En réponse à la question de Jean-Yves Leconte sur la fermeture des lieux de culte, nous avons choisi de ne pas retenir de procédure judiciaire en la matière, car notre objectif est de prévenir la radicalisation Une procédure judiciaire, une fois lancée, doit aller à son terme. C'est un processus long et, avant de pouvoir fermer un lieu de culte, des dizaines de personnes auraient le temps de se radicaliser au contact d'autres.

J'en viens aux mesures individuelles de surveillance, puisque c'est désormais leur nom. Vous m'avez indiqué hier, monsieur le rapporteur, que les mots avaient un sens. Je me permets donc de nommer ces mesures pour ce qu'elles sont : il ne s'agit pas, au sens strict, d'assignations à résidence.

Notre objectif est que les personnes touchées par ces mesures puissent continuer à travailler et à mener une vie familiale normale. Si l'état d'urgence permet de maintenir une assignation à résidence pendant une longue durée, il n'en va pas de même ici : la durée des mesures de surveillance serait limitée de trois à six mois selon les cas. Elles seraient renouvelables sur la base d'éléments nouveaux et complémentaires, ce qui veut dire que les services vont devoir faire un gros travail ! J'espère que nous n'aurons pas à regretter d'avoir trop encadré cette disposition.

Pourquoi ne pas conditionner ces mesures de surveillance à une décision du juge judiciaire, comme pour la visite domiciliaire ?

À la lecture de l'article 66 de la Constitution et de la jurisprudence du Conseil constitutionnel, nous n'étions pas tenus de soumettre la visite à domicile à l'autorisation du juge judiciaire. Nous avons décidé de le faire, car nous estimions le dossier trop sensible.
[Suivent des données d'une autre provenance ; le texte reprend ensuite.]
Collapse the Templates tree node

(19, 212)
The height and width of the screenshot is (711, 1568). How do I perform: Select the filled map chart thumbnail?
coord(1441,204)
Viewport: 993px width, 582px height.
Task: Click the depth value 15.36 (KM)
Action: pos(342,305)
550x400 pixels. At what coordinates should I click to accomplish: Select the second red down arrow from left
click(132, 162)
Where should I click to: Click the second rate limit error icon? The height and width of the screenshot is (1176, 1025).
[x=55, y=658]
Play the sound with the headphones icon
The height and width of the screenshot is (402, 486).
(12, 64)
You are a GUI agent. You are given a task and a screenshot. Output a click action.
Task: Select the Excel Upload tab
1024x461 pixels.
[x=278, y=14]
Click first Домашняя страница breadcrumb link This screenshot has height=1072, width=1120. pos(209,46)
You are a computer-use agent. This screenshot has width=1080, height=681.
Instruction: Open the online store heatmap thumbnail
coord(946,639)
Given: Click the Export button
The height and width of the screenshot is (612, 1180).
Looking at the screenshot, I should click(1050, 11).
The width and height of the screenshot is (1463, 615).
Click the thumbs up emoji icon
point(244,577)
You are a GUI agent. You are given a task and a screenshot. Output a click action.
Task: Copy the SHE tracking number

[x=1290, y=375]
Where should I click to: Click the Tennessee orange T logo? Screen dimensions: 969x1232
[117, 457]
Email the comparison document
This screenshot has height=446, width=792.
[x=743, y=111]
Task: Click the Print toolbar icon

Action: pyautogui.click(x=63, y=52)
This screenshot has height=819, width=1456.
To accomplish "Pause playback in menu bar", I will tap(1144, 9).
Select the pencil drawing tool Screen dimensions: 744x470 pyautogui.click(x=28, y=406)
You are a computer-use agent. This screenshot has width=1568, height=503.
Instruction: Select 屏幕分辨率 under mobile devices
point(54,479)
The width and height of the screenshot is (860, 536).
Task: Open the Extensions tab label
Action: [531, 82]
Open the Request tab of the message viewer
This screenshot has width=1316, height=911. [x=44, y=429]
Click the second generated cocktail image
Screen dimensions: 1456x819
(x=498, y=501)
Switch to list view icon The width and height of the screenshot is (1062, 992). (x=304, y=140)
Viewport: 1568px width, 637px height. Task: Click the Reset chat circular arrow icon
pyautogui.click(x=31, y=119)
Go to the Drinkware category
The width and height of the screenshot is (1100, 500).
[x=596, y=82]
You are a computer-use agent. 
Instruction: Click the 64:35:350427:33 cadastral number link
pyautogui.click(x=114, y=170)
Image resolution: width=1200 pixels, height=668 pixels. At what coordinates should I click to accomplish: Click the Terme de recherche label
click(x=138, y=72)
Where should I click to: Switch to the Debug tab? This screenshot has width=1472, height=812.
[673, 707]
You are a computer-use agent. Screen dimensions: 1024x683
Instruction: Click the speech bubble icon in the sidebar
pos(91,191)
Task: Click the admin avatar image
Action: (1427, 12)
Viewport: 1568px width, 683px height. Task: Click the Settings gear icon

Mais aussi par volonté d'assimilation au droit commun, par parallélisme des formes : des procédures autorisant l'administration à pénétrer dans un domicile existent déjà en matière de police de l'environnement, de police des mines, de police des postes et télécommunications, qui prévoient déjà l'intervention du juge des libertés et de la détention.

Les mesures individuelles de surveillance sont donc placées sous le contrôle du seul juge administratif, comme c'est le cas pour les mesures d'assignation à résidence touchant les étrangers, comme prévu aux articles L. 561-1 à 561-3 du code de l'entrée et du séjour des étrangers et du droit d'asile, ou pour le contrôle administratif des retours sur le territoire national, prévu par les articles L. 225-1 à L. 225-8 du code de sécurité intérieure.

Nous avons donc affaire, en somme, à un régime beaucoup plus encadré que celui de l'état d'urgence. J'ajoute que les décisions du juge administratif, qui peut être saisi immédiatement, sont très poussées. Deux annulations récentes de décisions d'assignation à résidence montrent que le contrôle par le juge administratif se fait aussi en opportunité.

Je fais pour ma part pleinement confiance au juge judiciaire et au juge administratif pour jouer pleinement leur rôle.

Je ne reviens sur la question des perquisitions judiciaires que pour vous dire pourquoi elles semblent mieux fonctionner à Paris. C'est qu'il existe entre les services de renseignements et le procureur du tribunal de grande instance de Paris, chargé des affaires de terrorisme, une liaison très forte, couplée à une connaissance très fine des dossiers, qui n'existent pas forcément sur les autres territoires.

J'en viens, enfin, au PNR. Il est vrai que la France était en avance par rapport à ses partenaires européens, qui étaient circonspects. Nous avions depuis 2013 mis en place le fichier informatique des passagers aériens dénommé Setrader. La France a aussi été à la manoeuvre pour que la directive PNR soit adoptée.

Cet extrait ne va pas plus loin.